Provided material:
>> BEGIN
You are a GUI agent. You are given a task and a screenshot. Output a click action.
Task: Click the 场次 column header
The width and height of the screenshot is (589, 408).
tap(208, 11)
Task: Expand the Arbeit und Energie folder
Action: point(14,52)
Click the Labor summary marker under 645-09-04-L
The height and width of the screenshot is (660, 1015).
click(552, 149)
>> END
Exercise prompt:
Copy out every line of the listing above, word for word and in the same order.

Solution:
You are a GUI agent. You are given a task and a screenshot. Output a click action.
Task: Click the 场次 column header
The width and height of the screenshot is (589, 408).
tap(208, 11)
Task: Expand the Arbeit und Energie folder
Action: point(14,52)
Click the Labor summary marker under 645-09-04-L
The height and width of the screenshot is (660, 1015).
click(552, 149)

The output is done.